Question Type 6: Initiating the chi-squared goodness of fit test with the hypothesis and critical region Exercises

A chi-squared goodness-of-fit test is performed on a set of six categories with the following observed counts: $9, 11, 3, 15, 8, 9$. The null hypothesis is that the categories are equally likely.

Using statistical software, determine the p-value for the chi-squared statistic, given that there are $5$ degrees of freedom.

Determine the smallest significance level $\alpha$ at which the fair-die hypothesis would be rejected for a test statistic $\chi^2 \approx 8.39$ with $5$ degrees of freedom.

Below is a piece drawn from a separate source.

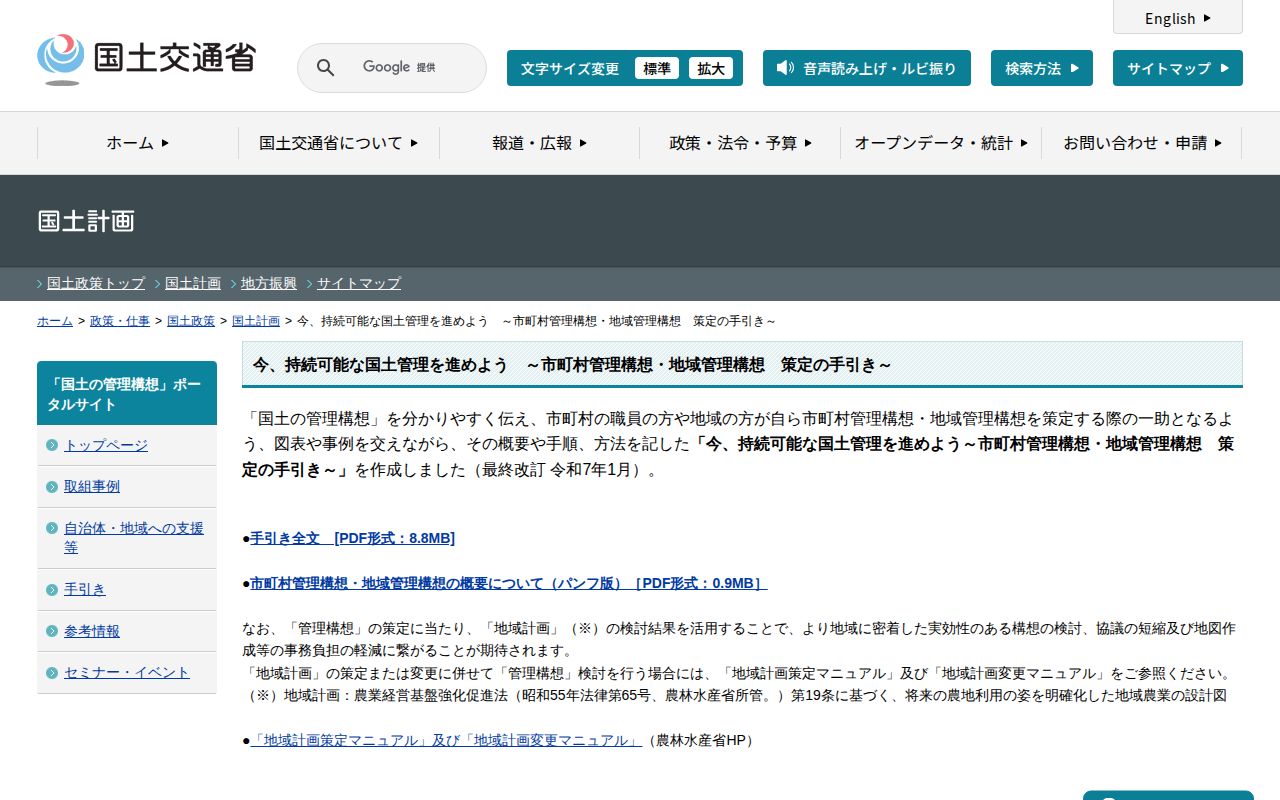Click the bullet icon beside 参考情報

Calculate the critical value $\chi^2_{0.05,5}$ for a chi-squared distribution with 5 degrees of freedom at significance level $\alpha=0.05$.

Calculate the expected frequency for each face when rolling a fair six-sided die a total of 55 times.

A loaded die is rolled 60 times with observed frequencies $5, 10, 15, 10, 10, 10$ for faces 1–6. Test at $\alpha=0.05$ whether the die is fair by computing the chi-squared statistic and stating your conclusion.

At significance level $\alpha=0.05$, conclude the chi-squared test for fairness of the die based on the statistic $\chi^2 \approx 8.39$ with $5$ degrees of freedom.

A fair six-sided die is rolled 55 times.

Calculate the expected frequency for face 3. Show your calculation by hand and state the result as it would be verified using statistical software (e.g. $\text{R}$ or Python) based on a uniform distribution model.

Formulate the null and alternative hypotheses for testing whether the die is fair.

Determine the degrees of freedom for the chi-squared goodness-of-fit test applied to a six-sided die with no parameters estimated from the data.

Calculate the $\chi^2$ goodness of fit test statistic for these results, under the null hypothesis that the die is fair.

For the observed counts $9, 11, 3, 15, 8, 9$, calculate and interpret the Pearson residual for face 3 under the assumption of a fair die.

At significance level $\alpha=0.01$, conclude the chi-squared test for fairness of the die based on the statistic $\chi^2 \approx 8.39$ with 5 degrees of freedom.